The in-depth analysis, published today on the Health Affairs Blog, factors in Novartis’ research and development costs, production cost, royalties, patient assistance programs, rebates, and more. The paper finds that Novartis will make a 65 percent profit on Kymriah — more than 2.5 times what the drug manufacturer needs to cover its full investment, plus reap historic profit margins while continuing its investments in research and development.

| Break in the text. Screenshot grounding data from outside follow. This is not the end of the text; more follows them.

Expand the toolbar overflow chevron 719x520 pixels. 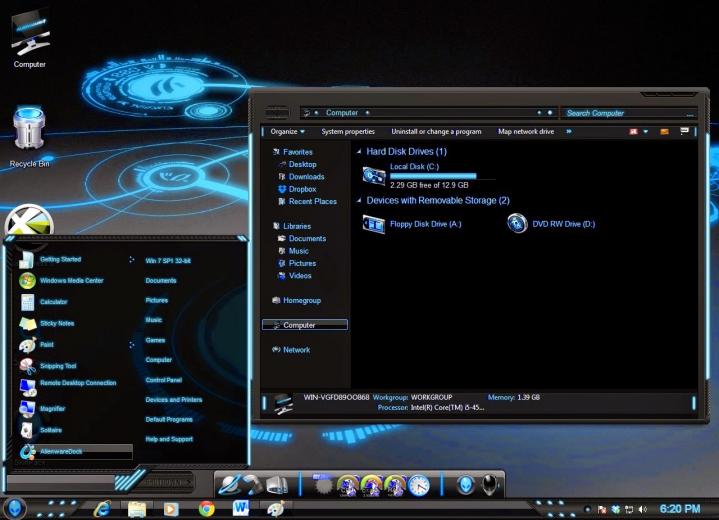[569, 132]
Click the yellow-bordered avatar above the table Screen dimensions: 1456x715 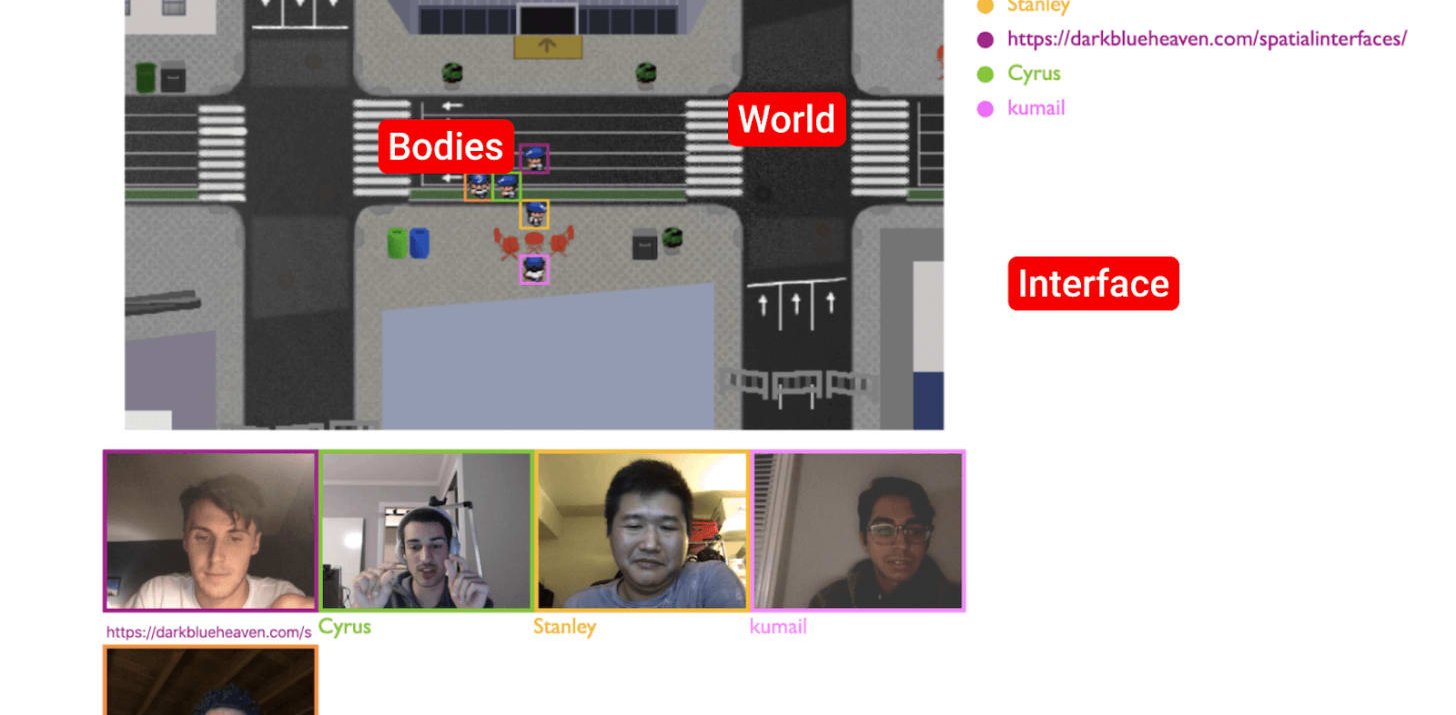point(534,214)
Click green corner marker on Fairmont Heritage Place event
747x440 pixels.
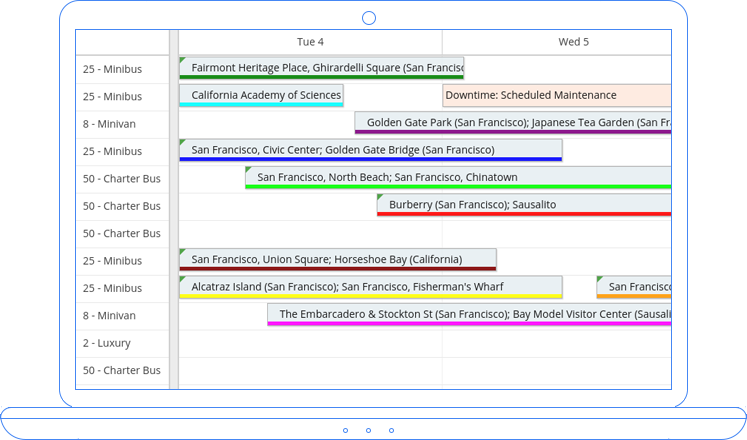coord(182,60)
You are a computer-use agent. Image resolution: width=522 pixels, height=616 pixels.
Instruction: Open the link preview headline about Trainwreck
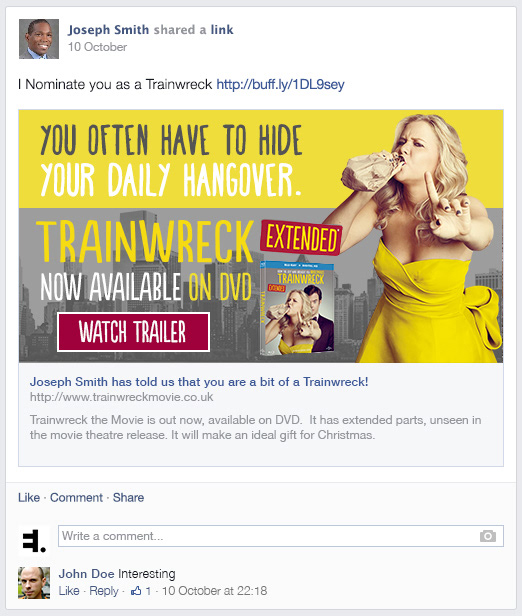[x=199, y=382]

The authors, three faculty members in the Division of Pharmacoepidemiology and Pharmacoeconomics and two cancer patients, wrote, “Novartis took a drug developed with significant investment from US taxpayers and is on course to make substantially more than its already healthy performance. We believe Novartis could cover both its historic margins and continuing R&D spending at a retail price of $160,000.”

The authors include Paul Kleutghen, a former pharmaceutical manufacturer CEO, and David Mitchell, president and co-founder of Patients For Affordable Drugs. Both have incurable blood cancers and stand to benefit from future CAR-T discoveries. Brigham and Women’s Hospital drug policy experts Ameet Sarpatwari and Aaron Kesselheim and economist Mehdi Najafzadeh co-wrote the piece.

Novartis chose to price its drug at almost a half-million dollars per treatment despite taxpayers spending more than $200 million to invent the drug. It sets an alarming precedent for future CAR-T and gene therapies, of which there are almost four dozen in development.

The authors stress the need for greater transparency into pricing decisions for drugs invented using taxpayer funding, and they request the National Institutes of Health (NIH) use its authority to ensure reasonable prices for drugs developed using its intellectual property.

Those options include NIH:

  • Creating an advisory committee to assist it in negotiating end prices.
  • Requiring that patients in the US be charged no more than the average price in six other wealthy nations.
  • Issuing a request for information on approaches NIH could use to address downstream pricing issues when working with manufacturers to develop and commercialize a drug.